Two police officers were on Saturday hospitalized after clashes with hooded protesters outside the congress of Germany’s far-right Alternative for Germany (AfD), as the party met weeks after its record EU election result.
About 1,000 police were deployed in the western city of Essen, where demonstration organizers said that 50,000 protestors marched towards the congress.
The police have not yet provided figures.
Photo: Reuters
“We want to govern, first in the east [of Germany], then in the west, then at federal level,” AfD copresident Tino Chrupalla told about 600 delegates of the two-day meeting that started half an hour late due to street blockades.
Police said two officers, a man and a woman, had to be hospitalized following attacks by protesters.

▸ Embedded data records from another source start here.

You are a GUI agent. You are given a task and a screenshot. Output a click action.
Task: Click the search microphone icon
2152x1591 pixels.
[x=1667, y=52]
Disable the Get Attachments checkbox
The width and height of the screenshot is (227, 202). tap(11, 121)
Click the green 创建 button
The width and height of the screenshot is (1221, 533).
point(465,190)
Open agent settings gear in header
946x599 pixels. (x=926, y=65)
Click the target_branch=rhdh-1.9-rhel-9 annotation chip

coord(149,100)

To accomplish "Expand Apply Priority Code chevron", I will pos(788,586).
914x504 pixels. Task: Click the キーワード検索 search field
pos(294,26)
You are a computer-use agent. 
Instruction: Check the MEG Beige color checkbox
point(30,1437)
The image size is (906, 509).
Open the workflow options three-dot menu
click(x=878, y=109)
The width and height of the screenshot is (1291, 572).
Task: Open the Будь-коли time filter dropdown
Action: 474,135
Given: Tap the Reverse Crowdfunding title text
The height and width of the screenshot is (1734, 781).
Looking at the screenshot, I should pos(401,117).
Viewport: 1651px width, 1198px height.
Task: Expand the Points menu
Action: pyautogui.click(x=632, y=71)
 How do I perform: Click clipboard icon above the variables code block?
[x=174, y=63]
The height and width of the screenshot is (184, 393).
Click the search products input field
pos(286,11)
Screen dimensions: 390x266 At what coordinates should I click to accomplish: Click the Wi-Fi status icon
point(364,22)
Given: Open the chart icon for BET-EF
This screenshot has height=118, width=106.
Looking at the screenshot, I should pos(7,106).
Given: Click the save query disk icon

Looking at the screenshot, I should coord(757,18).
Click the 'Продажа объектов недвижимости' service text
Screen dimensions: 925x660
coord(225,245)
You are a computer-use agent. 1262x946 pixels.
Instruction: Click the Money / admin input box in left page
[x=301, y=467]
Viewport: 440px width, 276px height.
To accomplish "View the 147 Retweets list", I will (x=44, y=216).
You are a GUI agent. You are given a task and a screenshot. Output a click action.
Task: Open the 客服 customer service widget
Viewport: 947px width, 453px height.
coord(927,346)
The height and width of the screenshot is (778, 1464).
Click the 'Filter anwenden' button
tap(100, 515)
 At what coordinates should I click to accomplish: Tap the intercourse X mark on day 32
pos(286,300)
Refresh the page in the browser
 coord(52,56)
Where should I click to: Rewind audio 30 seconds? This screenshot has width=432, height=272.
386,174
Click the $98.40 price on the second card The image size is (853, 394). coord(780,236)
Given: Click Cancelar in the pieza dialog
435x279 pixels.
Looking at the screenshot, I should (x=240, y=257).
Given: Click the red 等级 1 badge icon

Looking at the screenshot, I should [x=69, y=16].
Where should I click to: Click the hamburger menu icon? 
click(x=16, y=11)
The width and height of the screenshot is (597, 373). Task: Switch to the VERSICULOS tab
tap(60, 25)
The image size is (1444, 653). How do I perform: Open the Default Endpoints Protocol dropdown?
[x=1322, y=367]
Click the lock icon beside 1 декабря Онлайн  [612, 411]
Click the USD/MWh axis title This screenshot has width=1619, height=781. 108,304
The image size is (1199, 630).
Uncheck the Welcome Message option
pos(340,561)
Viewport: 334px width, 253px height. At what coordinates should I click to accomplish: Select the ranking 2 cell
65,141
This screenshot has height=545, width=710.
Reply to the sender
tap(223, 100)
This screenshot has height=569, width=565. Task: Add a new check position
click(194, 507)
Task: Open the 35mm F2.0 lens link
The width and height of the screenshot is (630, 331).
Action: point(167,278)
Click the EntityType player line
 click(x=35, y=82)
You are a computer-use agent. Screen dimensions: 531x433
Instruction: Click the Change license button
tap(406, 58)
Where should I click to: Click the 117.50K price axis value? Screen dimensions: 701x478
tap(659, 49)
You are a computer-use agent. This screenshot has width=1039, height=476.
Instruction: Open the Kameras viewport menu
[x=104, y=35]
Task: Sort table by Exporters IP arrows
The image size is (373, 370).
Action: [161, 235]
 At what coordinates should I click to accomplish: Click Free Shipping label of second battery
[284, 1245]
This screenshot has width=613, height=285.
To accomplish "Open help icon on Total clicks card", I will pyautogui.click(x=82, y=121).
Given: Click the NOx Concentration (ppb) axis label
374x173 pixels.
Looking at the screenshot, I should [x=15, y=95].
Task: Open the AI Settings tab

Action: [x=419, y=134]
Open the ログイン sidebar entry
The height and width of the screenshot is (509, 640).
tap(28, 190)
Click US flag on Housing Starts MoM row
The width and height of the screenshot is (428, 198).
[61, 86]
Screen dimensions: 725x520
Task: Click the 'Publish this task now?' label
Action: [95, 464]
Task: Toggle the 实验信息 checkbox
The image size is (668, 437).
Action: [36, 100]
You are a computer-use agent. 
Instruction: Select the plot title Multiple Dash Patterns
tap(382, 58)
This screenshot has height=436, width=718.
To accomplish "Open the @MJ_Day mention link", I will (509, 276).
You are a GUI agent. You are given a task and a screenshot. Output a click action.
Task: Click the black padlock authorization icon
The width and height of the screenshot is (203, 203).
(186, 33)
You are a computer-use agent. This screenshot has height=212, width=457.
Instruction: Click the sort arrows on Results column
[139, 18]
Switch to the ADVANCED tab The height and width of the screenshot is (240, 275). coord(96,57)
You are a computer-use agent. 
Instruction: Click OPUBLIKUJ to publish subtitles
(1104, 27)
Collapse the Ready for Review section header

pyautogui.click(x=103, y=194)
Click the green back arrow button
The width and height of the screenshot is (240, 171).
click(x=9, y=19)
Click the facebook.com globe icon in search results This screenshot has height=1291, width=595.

“Unknown assailants kicked two police officers in the head” and continued to “hit them while they were on the ground,” the North Rhine-Westphalia Police said.
Doctors later established their injuries were not as serious as initially feared, police said.
Seven officers were also slightly injured in the clashes near the Grugahalle hall. The perpetrators fled the scene.
Police said they had used pepper spray and batons in earlier clashes.
“Several disruptive violent actions occurred in the Ruttenscheid quarter. Demonstrators, some of them hooded, attacked security forces. Several arrests were made,” the police wrote on X.
A top regional official had said that “potentially violent far-left troublemakers” could be among the protesters.
Twenty-eight officers were injured on Saturday, the police said, adding that several people had been arrested.
Chrupalla praised the AfD’s progress at a local level and its strong EU election result last month, when it won 16 percent of the vote to take second place.
The AfD congress comes ahead of three key elections in September in states that once formed part of communist East Germany, and where the AfD has been topping opinion polls.
“We are here and we will stay,” party copresident Alice Weidel said, opening the congress and drawing sustained applause.
Weidel and Chrupalla were re-elected to lead the party for another two years.
“We have the right like all political parties — to hold a congress,” she added.
Buoyed by a surge in immigration and a weak performance by Europe’s top economy, the party hit as high as 22 percent in opinion polls in January.
However their support faltered amid a welter of scandals that mainly implicated their top EU election candidate, Maximilian Krah.